Selected text>
+ + + + +

Essex migrant deaths: Family begged woman feared dead ‘not to go’
Pham Tra My (26) texted: ‘I am really sorry, mum and dad, my trip to a foreign land failed’
Pham Van Thin (right) and Nguyen Thi Phong (left), father and mother of Pham Thi Tra My, who is believed to be among the 39 people found dead in a container truck in southeastern England, are seen in their home in Vietnam. Photograph: EPA
The family of a young Vietnamese woman thought to be among the 39 migrants found dead in a lorry in Essex said she dismissed their pleas not to travel.
Pham Tra My (26) has not been in contact with her family since sending a final text message home on Tuesday saying she could not breathe.
Police later found the bodies of eight women and 31 men in the refrigerated trailer of a lorry on an industrial estate in Grays, Essex, in the early hours of Wednesday.
The lorry driver from Northern Ireland, 25-year-old Maurice ‘Mo’ Robinson, from Northern Ireland, is due to appear in court on Monday charged with 39 counts of manslaughter, conspiracy to traffic people, conspiracy to assist unlawful immigration and money laundering.
Relatives of Ms Tra My told the BBC they have not been able to contact her since she sent a text on Tuesday night saying she was suffocating.
“I am really, really sorry, Mum and Dad, my trip to a foreign land has failed,” she wrote.
“I am dying, I can’t breathe. I love you very much Mum and Dad. I am sorry, Mother.”
Ms Tra My is reported to have paid a charge of about £30,000 to people smugglers in order to be brought into the UK illegally.
Her father, Pham Van Thin, told Sky News: “We tried to talk her out of it because it would be a very difficult journey for her as a girl.
“But she said: ‘If I don’t go, the family would stay in a very difficult situation because of the big debt’.
“So she took a risk and decided to go, and we had to agree.”
He added: “We all have been in shock. I cannot explain our pain and devastating feeling. We were all very devastated and sad.”
He told CNN that smugglers said the crossing was “a safe route” and that people would go by aeroplane or car.
“If I had known she would go by this route, I would not have let her go,” the father said.
All of the victims have since been moved from the vehicle in Tilbury Docks to Broomfield Hospital in Chelmsford for post-mortem examinations to be carried out.
Investigators will look at tattoos, scars and belongings, including jewellery and clothing, with each of the victims said to have had some kind of bag.

+ + + + +

Supplied material>
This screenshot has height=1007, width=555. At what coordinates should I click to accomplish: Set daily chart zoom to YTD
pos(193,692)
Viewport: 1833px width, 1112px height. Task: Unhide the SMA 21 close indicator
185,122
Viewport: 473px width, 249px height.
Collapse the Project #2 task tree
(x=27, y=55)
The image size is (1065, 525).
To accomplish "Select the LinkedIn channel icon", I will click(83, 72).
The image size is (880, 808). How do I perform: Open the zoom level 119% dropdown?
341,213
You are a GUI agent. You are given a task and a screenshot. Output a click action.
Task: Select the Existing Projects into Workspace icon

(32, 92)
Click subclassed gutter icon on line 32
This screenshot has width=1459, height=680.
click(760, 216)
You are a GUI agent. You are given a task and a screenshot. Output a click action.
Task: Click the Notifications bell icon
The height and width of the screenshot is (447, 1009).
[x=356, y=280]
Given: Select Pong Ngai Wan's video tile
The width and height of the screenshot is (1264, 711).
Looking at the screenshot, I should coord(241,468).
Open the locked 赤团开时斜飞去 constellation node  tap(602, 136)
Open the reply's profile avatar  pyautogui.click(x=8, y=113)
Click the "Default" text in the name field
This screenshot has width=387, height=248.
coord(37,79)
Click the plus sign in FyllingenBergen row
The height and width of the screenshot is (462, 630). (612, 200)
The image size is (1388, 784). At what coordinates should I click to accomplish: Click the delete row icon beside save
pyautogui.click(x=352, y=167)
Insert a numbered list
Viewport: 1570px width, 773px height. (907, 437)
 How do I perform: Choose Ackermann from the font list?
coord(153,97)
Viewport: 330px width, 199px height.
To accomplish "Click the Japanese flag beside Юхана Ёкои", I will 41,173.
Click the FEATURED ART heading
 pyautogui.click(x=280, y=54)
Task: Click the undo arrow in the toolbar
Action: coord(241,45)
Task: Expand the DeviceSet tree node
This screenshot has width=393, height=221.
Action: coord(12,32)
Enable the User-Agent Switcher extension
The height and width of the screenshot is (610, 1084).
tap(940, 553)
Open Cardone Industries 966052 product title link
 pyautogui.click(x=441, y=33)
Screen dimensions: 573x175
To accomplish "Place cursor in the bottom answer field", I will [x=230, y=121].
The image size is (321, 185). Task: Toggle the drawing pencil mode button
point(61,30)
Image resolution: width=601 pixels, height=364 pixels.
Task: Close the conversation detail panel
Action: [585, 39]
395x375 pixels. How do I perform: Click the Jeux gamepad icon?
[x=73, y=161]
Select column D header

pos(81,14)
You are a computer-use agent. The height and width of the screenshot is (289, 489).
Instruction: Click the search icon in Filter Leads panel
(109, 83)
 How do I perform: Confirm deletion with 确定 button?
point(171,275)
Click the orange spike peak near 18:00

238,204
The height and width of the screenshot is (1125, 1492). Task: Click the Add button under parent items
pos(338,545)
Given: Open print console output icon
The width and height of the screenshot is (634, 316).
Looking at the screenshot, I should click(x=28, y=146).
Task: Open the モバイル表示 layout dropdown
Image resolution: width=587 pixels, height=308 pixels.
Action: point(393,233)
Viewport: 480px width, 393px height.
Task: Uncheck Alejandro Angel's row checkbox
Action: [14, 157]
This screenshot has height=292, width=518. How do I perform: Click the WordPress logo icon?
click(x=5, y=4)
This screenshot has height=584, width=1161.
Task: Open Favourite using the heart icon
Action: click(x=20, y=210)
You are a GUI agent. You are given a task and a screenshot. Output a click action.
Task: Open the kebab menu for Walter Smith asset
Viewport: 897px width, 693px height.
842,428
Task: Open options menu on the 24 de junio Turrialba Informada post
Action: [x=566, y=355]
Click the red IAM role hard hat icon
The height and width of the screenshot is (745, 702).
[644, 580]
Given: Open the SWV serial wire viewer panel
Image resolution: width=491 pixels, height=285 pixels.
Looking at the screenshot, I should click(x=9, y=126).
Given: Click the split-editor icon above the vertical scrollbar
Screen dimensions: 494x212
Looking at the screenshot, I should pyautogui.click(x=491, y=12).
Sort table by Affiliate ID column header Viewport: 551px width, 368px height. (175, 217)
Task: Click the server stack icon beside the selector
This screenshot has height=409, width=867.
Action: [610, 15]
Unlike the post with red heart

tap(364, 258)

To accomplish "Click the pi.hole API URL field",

+ + + + +

Work instructions>
• a. According to the Essex lorry deaths article, about how much is Pham Tra My reported to have paid people smugglers?
• b. Please output everything in the Essex lorry deaths article from "The lorry driver" down to "the UK illegally.".
Rely only on the Essex lorry deaths article, not the material.

Answers to the tasks>
• a. About £30,000.

• b.
The lorry driver from Northern Ireland, 25-year-old Maurice ‘Mo’ Robinson, from Northern Ireland, is due to appear in court on Monday charged with 39 counts of manslaughter, conspiracy to traffic people, conspiracy to assist unlawful immigration and money laundering.
Relatives of Ms Tra My told the BBC they have not been able to contact her since she sent a text on Tuesday night saying she was suffocating.
“I am really, really sorry, Mum and Dad, my trip to a foreign land has failed,” she wrote.
“I am dying, I can’t breathe. I love you very much Mum and Dad. I am sorry, Mother.”
Ms Tra My is reported to have paid a charge of about £30,000 to people smugglers in order to be brought into the UK illegally.